**EXERCISE BRIEF**
Begin at the line containing "April 17, 2016 at 8:42 pm (83, 656)" and end at the final line of the entries. Please reproduce those lines exactly.

**INPUT DATA**
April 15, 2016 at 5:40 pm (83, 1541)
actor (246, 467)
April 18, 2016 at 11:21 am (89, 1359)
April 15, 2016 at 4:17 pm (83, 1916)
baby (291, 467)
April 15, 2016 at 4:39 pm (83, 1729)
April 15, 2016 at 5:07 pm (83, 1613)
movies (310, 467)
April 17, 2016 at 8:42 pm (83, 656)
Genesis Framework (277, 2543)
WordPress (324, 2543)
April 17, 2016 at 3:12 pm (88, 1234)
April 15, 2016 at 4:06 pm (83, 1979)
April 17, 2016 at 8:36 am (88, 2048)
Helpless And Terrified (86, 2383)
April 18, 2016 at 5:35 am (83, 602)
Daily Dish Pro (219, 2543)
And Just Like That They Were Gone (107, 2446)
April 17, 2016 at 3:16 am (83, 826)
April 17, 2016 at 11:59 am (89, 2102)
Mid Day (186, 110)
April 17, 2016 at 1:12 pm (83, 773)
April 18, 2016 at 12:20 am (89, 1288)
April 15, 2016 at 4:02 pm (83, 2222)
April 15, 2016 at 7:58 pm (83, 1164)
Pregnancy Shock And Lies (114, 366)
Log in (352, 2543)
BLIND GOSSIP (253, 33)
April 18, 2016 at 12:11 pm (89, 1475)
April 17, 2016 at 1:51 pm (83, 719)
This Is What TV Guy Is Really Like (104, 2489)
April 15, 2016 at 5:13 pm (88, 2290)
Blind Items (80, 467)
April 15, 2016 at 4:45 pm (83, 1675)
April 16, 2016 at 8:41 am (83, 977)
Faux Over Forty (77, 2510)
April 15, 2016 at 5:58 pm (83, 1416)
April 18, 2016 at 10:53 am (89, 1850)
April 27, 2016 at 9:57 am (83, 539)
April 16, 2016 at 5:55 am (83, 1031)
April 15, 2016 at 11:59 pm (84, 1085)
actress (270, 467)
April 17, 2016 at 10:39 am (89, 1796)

**OUTPUT FOR THIS TASK**
April 17, 2016 at 8:42 pm (83, 656)
Genesis Framework (277, 2543)
WordPress (324, 2543)
April 17, 2016 at 3:12 pm (88, 1234)
April 15, 2016 at 4:06 pm (83, 1979)
April 17, 2016 at 8:36 am (88, 2048)
Helpless And Terrified (86, 2383)
April 18, 2016 at 5:35 am (83, 602)
Daily Dish Pro (219, 2543)
And Just Like That They Were Gone (107, 2446)
April 17, 2016 at 3:16 am (83, 826)
April 17, 2016 at 11:59 am (89, 2102)
Mid Day (186, 110)
April 17, 2016 at 1:12 pm (83, 773)
April 18, 2016 at 12:20 am (89, 1288)
April 15, 2016 at 4:02 pm (83, 2222)
April 15, 2016 at 7:58 pm (83, 1164)
Pregnancy Shock And Lies (114, 366)
Log in (352, 2543)
BLIND GOSSIP (253, 33)
April 18, 2016 at 12:11 pm (89, 1475)
April 17, 2016 at 1:51 pm (83, 719)
This Is What TV Guy Is Really Like (104, 2489)
April 15, 2016 at 5:13 pm (88, 2290)
Blind Items (80, 467)
April 15, 2016 at 4:45 pm (83, 1675)
April 16, 2016 at 8:41 am (83, 977)
Faux Over Forty (77, 2510)
April 15, 2016 at 5:58 pm (83, 1416)
April 18, 2016 at 10:53 am (89, 1850)
April 27, 2016 at 9:57 am (83, 539)
April 16, 2016 at 5:55 am (83, 1031)
April 15, 2016 at 11:59 pm (84, 1085)
actress (270, 467)
April 17, 2016 at 10:39 am (89, 1796)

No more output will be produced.